# Computers 5 Years from Now



## MadHappy (Jul 28, 2011)

Ten minutes ago I typed into google, "computers 5 years from now", to see what I'd get. Only one forum popped up, and it dated back to 2006. So, if you're good with math, "five years from now" in 2006 would be 2011. I found it really interesting to read where people thought computer technology would be in 2011, and how accurate, and in inaccurate, some of them were.

For example, someone said, "in 5 years, 2GB is going to be the 256MB of today...just enough to scrape by on." And it doesn't get much more accurate than that haha
Thread -- http://brentroad.com/message_topic.aspx?topic=404412


So I pose the question again, in 2011, where do you think computers will be 5 years from now, in 2016?

I'll throw out a few speculations:
1) Six-core/Eight-core processors @5ghz+ will be the norm.
2) People today try to overclock their cpus to 4.5-5Ghz+, five years from now, they'll be shooting for 10Ghz+.
3) SSD's will be _close_ to entirely replacing HDD's
4) 3D monitors will probably be the norm
5) Five years from, GPU performance will be doubled, if not more.

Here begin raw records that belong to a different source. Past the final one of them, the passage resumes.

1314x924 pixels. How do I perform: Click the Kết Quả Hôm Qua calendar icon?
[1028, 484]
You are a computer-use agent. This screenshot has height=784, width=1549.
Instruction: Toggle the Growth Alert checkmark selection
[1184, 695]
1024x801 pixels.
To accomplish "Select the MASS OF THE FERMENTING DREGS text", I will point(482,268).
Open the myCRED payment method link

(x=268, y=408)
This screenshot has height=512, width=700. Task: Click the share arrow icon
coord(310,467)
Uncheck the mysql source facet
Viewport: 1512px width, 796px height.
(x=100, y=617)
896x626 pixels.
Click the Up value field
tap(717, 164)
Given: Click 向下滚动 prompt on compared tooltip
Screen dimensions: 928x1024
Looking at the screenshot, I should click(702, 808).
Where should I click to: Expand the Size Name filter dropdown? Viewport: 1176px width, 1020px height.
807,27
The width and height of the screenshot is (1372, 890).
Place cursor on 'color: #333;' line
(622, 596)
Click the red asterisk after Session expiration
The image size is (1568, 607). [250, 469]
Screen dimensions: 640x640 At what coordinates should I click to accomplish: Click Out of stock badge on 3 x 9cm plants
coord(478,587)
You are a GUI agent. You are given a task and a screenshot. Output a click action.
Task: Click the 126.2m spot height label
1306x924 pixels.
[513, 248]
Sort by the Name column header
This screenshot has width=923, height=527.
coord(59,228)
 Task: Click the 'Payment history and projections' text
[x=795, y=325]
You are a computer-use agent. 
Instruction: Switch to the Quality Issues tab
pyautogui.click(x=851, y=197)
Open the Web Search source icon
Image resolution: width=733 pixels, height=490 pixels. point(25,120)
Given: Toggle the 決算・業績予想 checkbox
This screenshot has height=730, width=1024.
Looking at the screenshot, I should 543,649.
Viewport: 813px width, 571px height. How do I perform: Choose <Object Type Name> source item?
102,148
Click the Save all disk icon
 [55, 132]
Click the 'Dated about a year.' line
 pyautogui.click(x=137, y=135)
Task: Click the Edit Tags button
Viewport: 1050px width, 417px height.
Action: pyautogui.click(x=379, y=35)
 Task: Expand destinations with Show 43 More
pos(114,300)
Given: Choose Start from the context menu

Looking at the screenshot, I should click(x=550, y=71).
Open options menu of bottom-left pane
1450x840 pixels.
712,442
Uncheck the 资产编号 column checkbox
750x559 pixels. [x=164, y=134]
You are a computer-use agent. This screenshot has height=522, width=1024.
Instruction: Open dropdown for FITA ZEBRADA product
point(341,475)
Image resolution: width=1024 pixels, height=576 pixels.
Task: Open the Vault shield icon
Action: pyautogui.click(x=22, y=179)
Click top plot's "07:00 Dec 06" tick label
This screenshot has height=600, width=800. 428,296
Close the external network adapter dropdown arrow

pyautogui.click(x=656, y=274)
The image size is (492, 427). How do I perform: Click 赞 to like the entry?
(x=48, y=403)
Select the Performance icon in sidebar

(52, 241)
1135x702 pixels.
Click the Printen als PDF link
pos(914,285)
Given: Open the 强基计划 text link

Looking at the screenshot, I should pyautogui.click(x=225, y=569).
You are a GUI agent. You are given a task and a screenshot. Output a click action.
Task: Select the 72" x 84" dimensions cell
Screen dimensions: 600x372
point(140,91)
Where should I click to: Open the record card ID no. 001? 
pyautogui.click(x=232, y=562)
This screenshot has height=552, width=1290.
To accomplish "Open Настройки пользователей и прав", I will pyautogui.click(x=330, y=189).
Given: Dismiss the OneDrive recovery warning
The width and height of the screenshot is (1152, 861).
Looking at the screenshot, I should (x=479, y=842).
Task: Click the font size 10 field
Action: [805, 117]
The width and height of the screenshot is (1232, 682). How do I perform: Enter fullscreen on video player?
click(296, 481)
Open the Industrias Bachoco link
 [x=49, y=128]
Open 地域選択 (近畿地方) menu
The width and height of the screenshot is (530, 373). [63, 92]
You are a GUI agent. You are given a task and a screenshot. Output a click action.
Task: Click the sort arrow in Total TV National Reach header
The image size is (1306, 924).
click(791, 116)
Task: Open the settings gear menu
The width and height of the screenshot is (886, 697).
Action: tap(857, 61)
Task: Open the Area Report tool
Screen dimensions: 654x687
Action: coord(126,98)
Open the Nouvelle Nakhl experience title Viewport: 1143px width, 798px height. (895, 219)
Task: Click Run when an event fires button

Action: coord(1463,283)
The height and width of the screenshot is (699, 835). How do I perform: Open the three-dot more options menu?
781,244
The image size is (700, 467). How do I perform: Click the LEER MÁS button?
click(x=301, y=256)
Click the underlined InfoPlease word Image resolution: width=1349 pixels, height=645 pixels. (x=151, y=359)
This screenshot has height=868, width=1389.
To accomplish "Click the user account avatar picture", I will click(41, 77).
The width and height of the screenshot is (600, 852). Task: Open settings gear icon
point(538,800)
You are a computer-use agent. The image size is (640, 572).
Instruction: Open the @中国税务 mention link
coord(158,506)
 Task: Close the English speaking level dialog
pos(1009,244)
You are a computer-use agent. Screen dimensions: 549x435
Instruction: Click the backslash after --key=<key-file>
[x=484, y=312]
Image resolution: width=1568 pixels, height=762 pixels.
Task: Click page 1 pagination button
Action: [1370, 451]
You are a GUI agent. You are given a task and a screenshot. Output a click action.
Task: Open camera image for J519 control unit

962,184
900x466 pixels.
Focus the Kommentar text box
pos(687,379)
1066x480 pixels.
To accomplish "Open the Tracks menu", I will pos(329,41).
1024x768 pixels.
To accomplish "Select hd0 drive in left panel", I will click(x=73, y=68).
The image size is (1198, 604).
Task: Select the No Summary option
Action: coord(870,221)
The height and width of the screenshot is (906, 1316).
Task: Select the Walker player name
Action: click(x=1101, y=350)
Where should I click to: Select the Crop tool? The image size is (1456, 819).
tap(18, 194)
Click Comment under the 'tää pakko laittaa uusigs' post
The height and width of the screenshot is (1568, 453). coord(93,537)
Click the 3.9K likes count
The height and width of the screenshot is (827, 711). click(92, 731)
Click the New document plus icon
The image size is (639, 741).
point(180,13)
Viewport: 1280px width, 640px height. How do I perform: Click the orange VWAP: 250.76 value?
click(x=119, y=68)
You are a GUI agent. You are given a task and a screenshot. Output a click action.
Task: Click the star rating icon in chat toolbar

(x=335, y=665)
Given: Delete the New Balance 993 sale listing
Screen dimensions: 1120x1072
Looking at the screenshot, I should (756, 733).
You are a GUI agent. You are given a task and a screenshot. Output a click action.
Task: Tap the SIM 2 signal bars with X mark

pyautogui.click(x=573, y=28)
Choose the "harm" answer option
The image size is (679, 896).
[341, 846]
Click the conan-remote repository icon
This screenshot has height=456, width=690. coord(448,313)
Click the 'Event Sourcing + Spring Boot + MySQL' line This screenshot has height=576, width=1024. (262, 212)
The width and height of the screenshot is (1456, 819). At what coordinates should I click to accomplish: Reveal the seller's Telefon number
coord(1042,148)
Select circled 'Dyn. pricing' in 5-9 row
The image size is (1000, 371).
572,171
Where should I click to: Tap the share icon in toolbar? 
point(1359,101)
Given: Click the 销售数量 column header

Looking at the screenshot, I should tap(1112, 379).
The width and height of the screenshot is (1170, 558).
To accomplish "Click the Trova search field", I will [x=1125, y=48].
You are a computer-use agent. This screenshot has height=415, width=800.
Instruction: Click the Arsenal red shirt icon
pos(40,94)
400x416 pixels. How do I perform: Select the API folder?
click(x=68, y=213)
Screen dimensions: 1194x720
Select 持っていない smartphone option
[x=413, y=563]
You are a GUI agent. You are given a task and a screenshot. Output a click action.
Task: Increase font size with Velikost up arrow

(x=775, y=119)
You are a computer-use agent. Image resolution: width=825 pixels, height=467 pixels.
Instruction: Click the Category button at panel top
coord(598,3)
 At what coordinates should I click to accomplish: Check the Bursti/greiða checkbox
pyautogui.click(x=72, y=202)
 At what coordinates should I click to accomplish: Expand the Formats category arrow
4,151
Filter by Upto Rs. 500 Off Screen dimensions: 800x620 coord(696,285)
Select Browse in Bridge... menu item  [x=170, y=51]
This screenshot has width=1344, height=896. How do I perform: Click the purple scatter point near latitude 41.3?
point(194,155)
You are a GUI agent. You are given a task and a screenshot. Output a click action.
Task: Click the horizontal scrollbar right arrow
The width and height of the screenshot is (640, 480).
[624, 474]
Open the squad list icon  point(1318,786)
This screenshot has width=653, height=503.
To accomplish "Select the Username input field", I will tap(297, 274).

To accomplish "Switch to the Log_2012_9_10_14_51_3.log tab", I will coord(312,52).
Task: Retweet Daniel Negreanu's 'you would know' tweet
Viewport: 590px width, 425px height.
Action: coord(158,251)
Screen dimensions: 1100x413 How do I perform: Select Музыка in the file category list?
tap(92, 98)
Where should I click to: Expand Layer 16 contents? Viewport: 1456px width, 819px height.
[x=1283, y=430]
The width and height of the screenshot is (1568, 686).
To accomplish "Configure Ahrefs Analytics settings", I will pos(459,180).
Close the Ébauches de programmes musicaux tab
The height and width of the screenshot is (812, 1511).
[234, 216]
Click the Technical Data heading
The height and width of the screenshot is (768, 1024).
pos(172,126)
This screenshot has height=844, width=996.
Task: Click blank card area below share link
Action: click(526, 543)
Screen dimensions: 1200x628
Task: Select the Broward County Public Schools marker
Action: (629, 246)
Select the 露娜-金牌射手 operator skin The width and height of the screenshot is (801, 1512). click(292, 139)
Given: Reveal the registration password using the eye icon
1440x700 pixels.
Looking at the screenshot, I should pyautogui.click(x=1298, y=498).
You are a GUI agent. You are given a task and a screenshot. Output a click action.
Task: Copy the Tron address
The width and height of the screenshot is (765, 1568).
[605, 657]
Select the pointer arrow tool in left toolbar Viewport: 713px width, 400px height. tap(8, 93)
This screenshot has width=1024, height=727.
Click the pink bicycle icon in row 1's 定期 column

I'll think of more to add later, but you can see me trend here. I don't think I'm too far off in saying that computer technology doubles, or comes close to doubling, every 5 years.

What do you guys think? What are your speculations?

It will be funny to stumble upon this thread in 2016 and laugh at how off we'll probably be haha


----------



## Hsv_Man (Jul 28, 2011)

Nice thread it was a smart guy who predicted this:



MadHappy said:


> "in 5 years, 2GB is going to be the 256MB of today...just enough to scrape by on."



I am only going to predict a couple of things because I think it is just going to be too hard. 

Octocore processors 8 cores 16 threads will be the quads of today
12gb Ram will be the norm of the day 
SSD's will be the size of normal hard drives today and have taken over completely from spinning rpm drives. 

There is much to look forward to in the future of computing I think.


----------



## strollin (Jul 28, 2011)

Things sure have changed since my first computer in 1984.  I'm terrible at predicting the future, I would never have predicted many of the new technologies we have today.

I think it's a safe bet that SSDs will be dominant by then.  I wonder about the influence of things like "the cloud" and the various other OSes such as Linux, Android, iOS, etc...


----------



## NDSUTopGun (Jul 28, 2011)

Thoughts on liquid cooling?  Seems to be a very efficient cooling method for CPUs and I hope the markets will catch on soon.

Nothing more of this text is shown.